Greensill assisted in organising the land occupation at the Raglan Golf Course (see Māori protest movement), which played a prominent role in helping recognise issues around Māori land rights in New Zealand. Greensill was with her mother, Eva Rickard, when she was arrested on charges of trespassing. Due to prolonged legal efforts the land was later returned to the local tribe. Greensill was also involved in land occupations at Bastion Point, Awhitu, and others elsewhere.
Ranked third, she stood in the 1999 election in the Port Waikato electorate for the Mana Māori Movement but was unsuccessful. Greensill was one of the final co-leaders of the Mana Māori Movement, which she called into recess in 2005 so that the combined efforts of that party could be utilised in the founding and promoting of the Māori Party. In the past Greensill supported Māori political party Mana Motuhake. One policy Greensill has advocated for is the recognition in law of the 1835 Declaration of Independence.

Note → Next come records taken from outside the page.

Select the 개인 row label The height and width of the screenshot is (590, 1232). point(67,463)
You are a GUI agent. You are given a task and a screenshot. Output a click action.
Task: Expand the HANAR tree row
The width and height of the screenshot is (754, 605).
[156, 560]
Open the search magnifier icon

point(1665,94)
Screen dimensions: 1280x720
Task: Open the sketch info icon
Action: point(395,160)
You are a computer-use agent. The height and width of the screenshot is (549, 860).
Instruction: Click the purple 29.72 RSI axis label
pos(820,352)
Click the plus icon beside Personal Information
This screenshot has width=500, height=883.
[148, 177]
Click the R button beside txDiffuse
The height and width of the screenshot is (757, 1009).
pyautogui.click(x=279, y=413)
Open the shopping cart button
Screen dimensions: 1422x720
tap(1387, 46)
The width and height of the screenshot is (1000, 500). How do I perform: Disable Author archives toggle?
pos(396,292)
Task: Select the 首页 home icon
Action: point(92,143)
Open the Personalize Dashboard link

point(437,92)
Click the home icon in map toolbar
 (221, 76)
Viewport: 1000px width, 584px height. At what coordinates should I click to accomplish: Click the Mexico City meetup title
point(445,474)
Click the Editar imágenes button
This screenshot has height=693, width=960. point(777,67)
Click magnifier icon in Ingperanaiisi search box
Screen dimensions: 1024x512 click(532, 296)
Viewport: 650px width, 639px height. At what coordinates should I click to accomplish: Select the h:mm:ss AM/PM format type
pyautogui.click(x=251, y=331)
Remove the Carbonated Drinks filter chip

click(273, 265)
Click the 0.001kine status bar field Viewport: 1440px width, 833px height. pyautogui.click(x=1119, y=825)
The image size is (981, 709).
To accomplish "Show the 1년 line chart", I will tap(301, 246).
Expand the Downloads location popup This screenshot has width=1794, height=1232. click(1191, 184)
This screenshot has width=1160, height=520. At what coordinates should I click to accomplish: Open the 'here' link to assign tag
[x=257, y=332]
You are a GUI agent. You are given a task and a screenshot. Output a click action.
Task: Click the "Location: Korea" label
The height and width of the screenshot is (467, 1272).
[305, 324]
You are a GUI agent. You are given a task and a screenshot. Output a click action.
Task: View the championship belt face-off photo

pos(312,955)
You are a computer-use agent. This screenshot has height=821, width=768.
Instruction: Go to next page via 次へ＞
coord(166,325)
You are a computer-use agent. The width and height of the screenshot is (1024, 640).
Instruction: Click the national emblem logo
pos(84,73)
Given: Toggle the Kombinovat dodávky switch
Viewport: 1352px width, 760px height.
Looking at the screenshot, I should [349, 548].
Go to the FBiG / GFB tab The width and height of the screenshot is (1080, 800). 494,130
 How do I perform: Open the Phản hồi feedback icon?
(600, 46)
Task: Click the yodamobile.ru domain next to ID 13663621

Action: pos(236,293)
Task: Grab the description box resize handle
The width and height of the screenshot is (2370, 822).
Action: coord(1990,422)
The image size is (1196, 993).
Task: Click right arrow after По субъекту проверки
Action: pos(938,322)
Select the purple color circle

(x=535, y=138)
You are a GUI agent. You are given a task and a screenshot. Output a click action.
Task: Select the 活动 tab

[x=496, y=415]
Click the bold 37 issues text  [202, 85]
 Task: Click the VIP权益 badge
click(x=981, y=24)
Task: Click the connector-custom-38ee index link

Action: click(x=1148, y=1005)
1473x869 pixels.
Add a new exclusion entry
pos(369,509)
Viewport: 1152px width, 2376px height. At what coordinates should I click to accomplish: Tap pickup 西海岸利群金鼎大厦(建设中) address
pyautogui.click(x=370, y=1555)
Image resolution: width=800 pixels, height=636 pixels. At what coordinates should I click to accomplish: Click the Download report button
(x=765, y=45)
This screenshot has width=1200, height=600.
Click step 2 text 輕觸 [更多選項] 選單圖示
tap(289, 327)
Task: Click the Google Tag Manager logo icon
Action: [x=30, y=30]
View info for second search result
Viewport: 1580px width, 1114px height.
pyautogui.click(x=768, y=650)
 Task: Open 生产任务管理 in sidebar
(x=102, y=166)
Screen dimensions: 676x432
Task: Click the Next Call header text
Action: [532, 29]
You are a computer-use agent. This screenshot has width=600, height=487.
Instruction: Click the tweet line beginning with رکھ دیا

Greensill unsuccessfully stood for the Māori Party in the Maori electorates of Tainui and Hauraki-Waikato in the New Zealand general elections of 2005 and 2008 respectively. In 2011, however, she joined the breakaway Mana Party, saying that the Māori Party was no longer listening to the people. She contested the Hauraki-Waikato electorate again for her new party in the 2011 and 2014 elections.